§ **Exercise prompt**
For each line in the records that contains "Image", make a copy.

§ **Data section**
=== Section Start ===

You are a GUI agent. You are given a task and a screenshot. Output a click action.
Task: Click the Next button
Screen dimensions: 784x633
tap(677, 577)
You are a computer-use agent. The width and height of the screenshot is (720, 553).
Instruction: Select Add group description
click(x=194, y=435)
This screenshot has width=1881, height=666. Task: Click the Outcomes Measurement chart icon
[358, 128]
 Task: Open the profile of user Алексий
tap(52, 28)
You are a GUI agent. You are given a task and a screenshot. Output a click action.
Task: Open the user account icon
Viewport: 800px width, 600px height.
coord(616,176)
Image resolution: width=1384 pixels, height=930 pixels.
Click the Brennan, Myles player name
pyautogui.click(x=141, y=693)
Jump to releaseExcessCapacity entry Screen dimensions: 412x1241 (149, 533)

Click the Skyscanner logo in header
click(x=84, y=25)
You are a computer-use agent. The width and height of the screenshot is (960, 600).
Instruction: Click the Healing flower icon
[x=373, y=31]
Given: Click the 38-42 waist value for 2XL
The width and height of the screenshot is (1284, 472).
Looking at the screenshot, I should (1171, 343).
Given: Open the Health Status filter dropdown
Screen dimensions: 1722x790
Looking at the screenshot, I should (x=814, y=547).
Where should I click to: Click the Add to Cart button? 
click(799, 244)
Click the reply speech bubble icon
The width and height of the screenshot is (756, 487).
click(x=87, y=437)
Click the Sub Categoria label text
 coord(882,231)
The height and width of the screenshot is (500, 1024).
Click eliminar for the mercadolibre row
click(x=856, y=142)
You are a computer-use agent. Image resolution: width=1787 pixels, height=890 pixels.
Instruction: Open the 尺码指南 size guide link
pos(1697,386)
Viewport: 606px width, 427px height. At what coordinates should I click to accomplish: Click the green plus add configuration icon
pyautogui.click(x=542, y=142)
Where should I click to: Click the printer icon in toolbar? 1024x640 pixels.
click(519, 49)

=== Section End ===

§ **Expected output**
Image resolution: width=1384 pixels, height=930 pixels.
You are a computer-use agent. Image resolution: width=1787 pixels, height=890 pixels.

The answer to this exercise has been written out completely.